= Laura Keeble =

British artist

Laura Keeble (born 1977) is a British artist. She uses interventionist and subversive strategies to create pauses in perception and question societal norms. "Unfunded and unsanctioned, Laura Keeble’s work is a grassroots action of sorts; it is an art that invites civic participation and a perhaps even a little harmless disobedience." Keeble currently lives and works in Southend-on-Sea.

== Education ==
Born in Mile End, London, Keeble attended Valance Primary School, in Barking and Dagenham; Westborough Primary School, Westcliff On Sea, and Prittlewell High school.
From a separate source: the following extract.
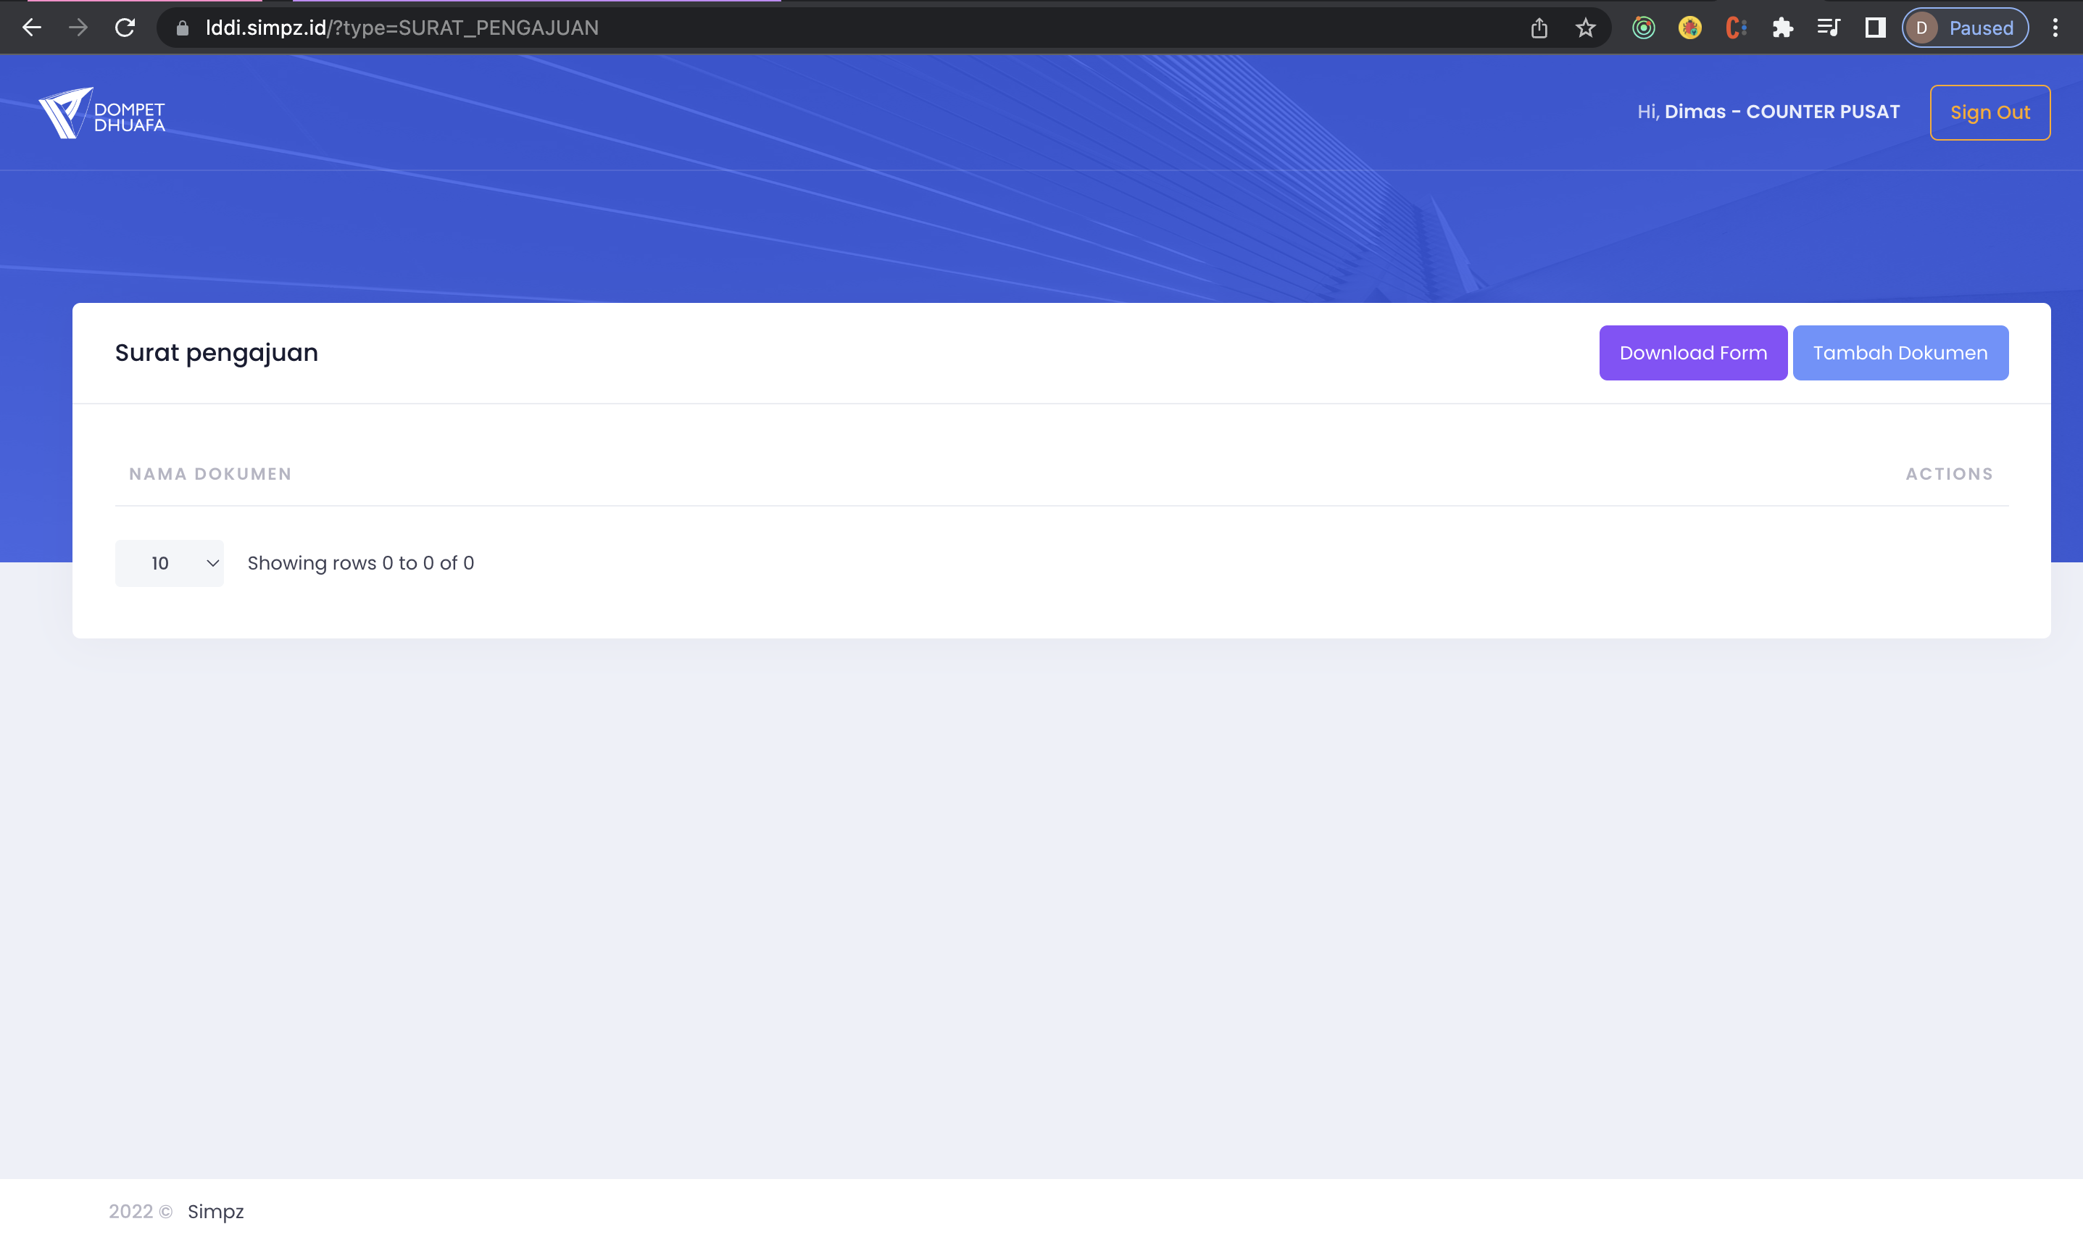
Task: Click the browser forward arrow
Action: coord(78,28)
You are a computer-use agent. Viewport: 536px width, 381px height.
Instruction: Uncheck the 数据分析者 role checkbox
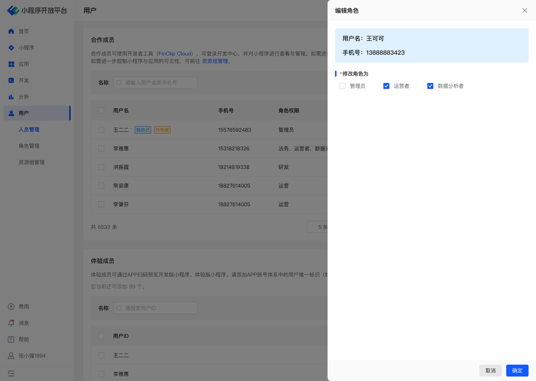point(430,86)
Keeble earned a BA(Hons) in Fine Art at Essex University.

== Career ==
As a student, Keeble began to install and document uncommissioned interventions in public and corporate-owned spaces, quickly gaining notoriety for her anti-establishment installation of Queen Victoria's Hands.
In 2007 Keeble continued her site-specific practice with a parody of Damien Hirst's work For the love of God in which she created a replica of this artwork using a plastic medical model skull with 6522 Swarovski crystals, and left discarded with a pile of rubbish bags outside the White Cube gallery the day after Hirsts' Beyond Belief had closed. It was then exhibited in Lazerides Gallery, Newcastle.

Idol Worship (2007) explored the commercialism of branding in the context of a sculptural obituary. Keeble then exhibited in "Trespass Alliance" with the Andipa Gallery, London, with D*Face, Jose Parlour, Parla, Swoon, Slinkachu WK Interact and Charles Krafft. Idol Worship was published in "Urban Interventions", a site-specific focused publication.